Program Organisasi Penggerak yang merupakan terobosan Kemendikbud ini pada hakikatnya bertujuan mentransformasikan sekolah menjadi sekolah penggerak yang mampu mendemonstrasikan kepemimpinan pembelajaran terutama kepala sekolah dan guru, untuk meningkakan kualitas hasil belajar siswa. Pada tahun 2020-2022 POP ditargetkan dapat meningkatkan kompetensi 50.000 guru, kepala sekolah dan tenaga kependidikan pada 5000 PAUD, SD dan SMP.

Program ini penting dan mendesak jika merujuk pada survey kemampuan pelajar yang dirilis Programme for International Student Assessment (PISA) 2019. Dalam survey tersebut kualitas pendidikan Indonesia berada pada peringkat ke-72 dari 77 negara jauh di bawah negara tetangga seperti Malaysia dan Brunei Darussalam.

Beberapa survei lain seperti penelitian Right to Education Index (RTEI) Jaringan Pemantau Pendidikan Indonesia, Global Talent Competitiveness Index (GTCI), Human Development Report hingga Bank Dunia juga masih menunjukkan keadaan yang buruk pada dunia pendidikan kita.

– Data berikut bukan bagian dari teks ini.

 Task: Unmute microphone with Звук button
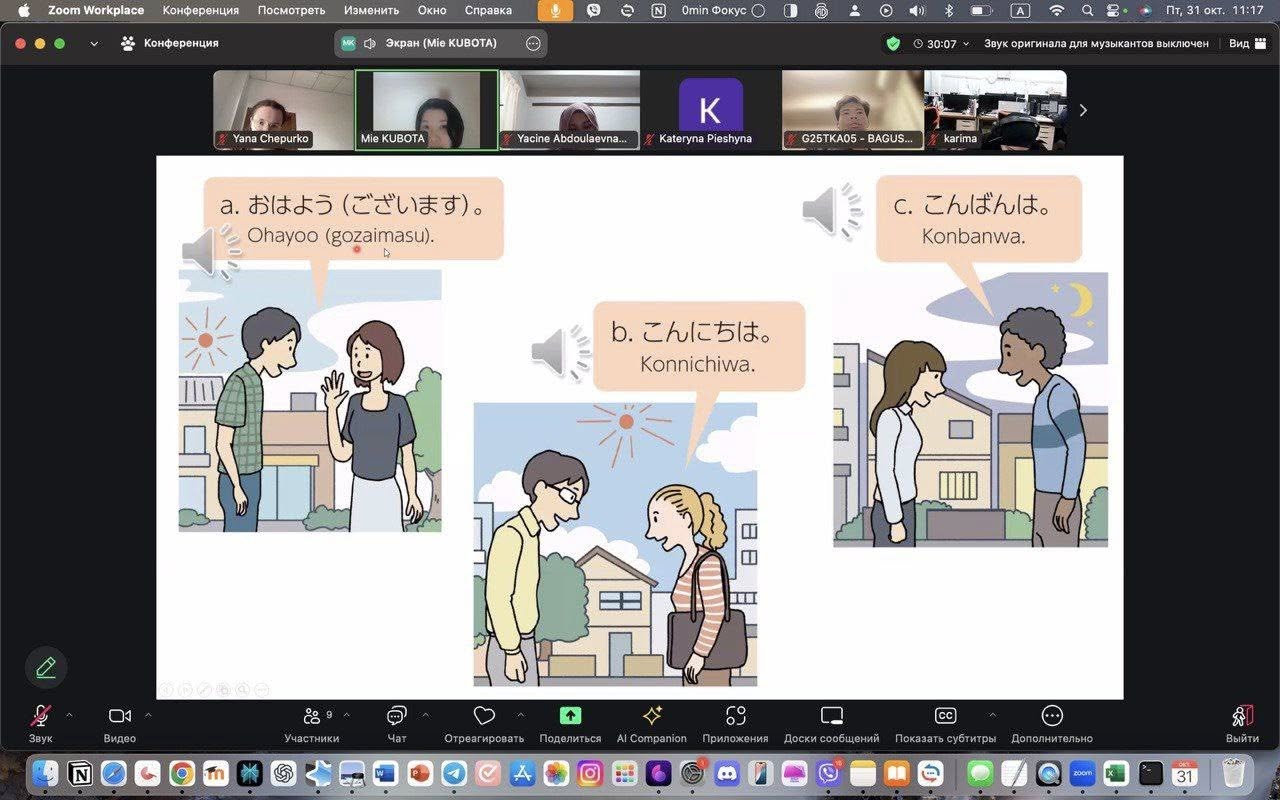click(40, 716)
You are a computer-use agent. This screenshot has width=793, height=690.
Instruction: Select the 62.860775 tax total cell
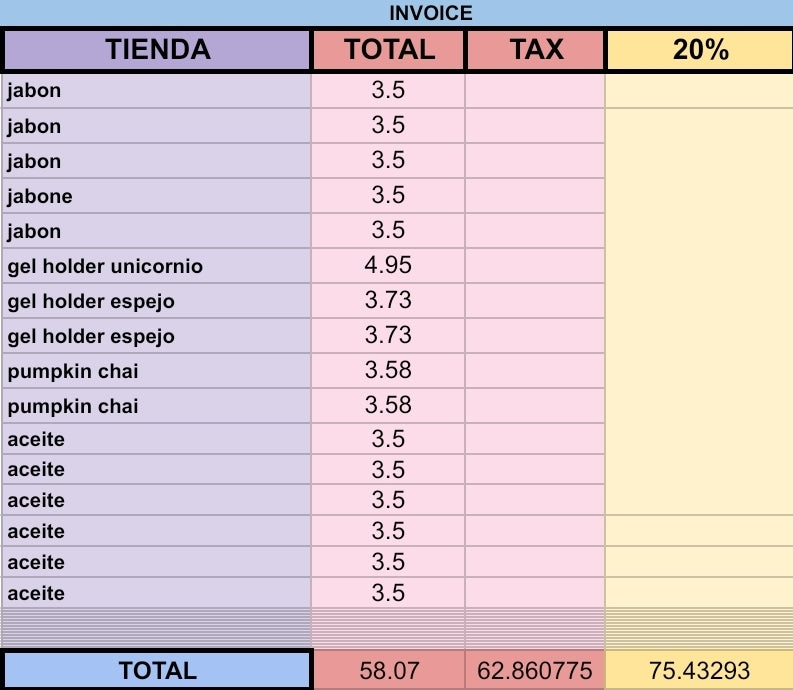pyautogui.click(x=535, y=670)
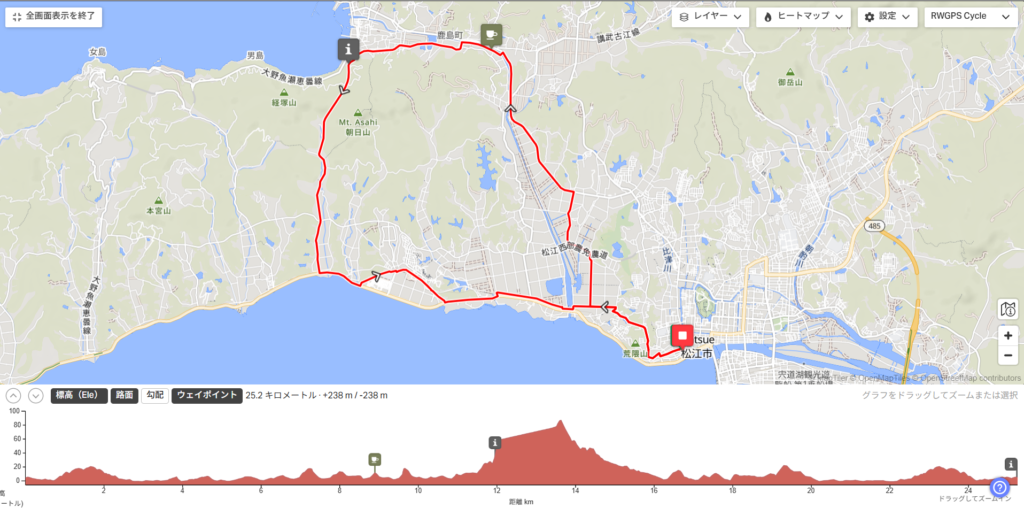
Task: Toggle the 標高 (Ele) elevation graph option
Action: point(79,395)
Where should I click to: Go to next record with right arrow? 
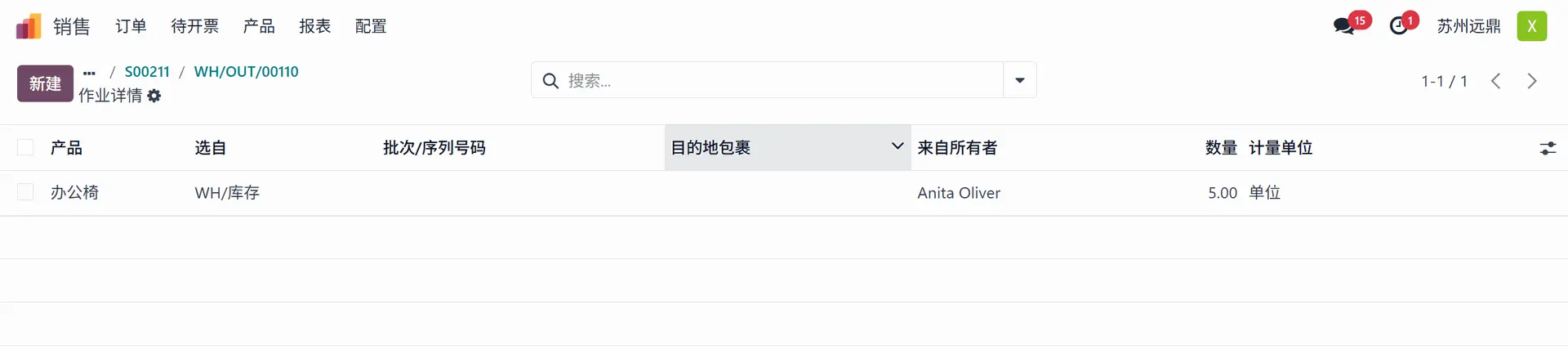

Kondisi kita hari ini mestinya telah menutup ruang debat pada hal-hal yang tidak substansial. Diskusi kita saat ini adalah mempersiapkan diri untuk secara bersama fokus pada upaya pemajuan pendidikan.

Kita semua mestinya melihat pendidikan Indonesia saat ini dalam keadaan ‘terpuruk’ sehingga terbangun energi besar yang secara masif kita gerakkan untuk melampaui ketertinggalan kita.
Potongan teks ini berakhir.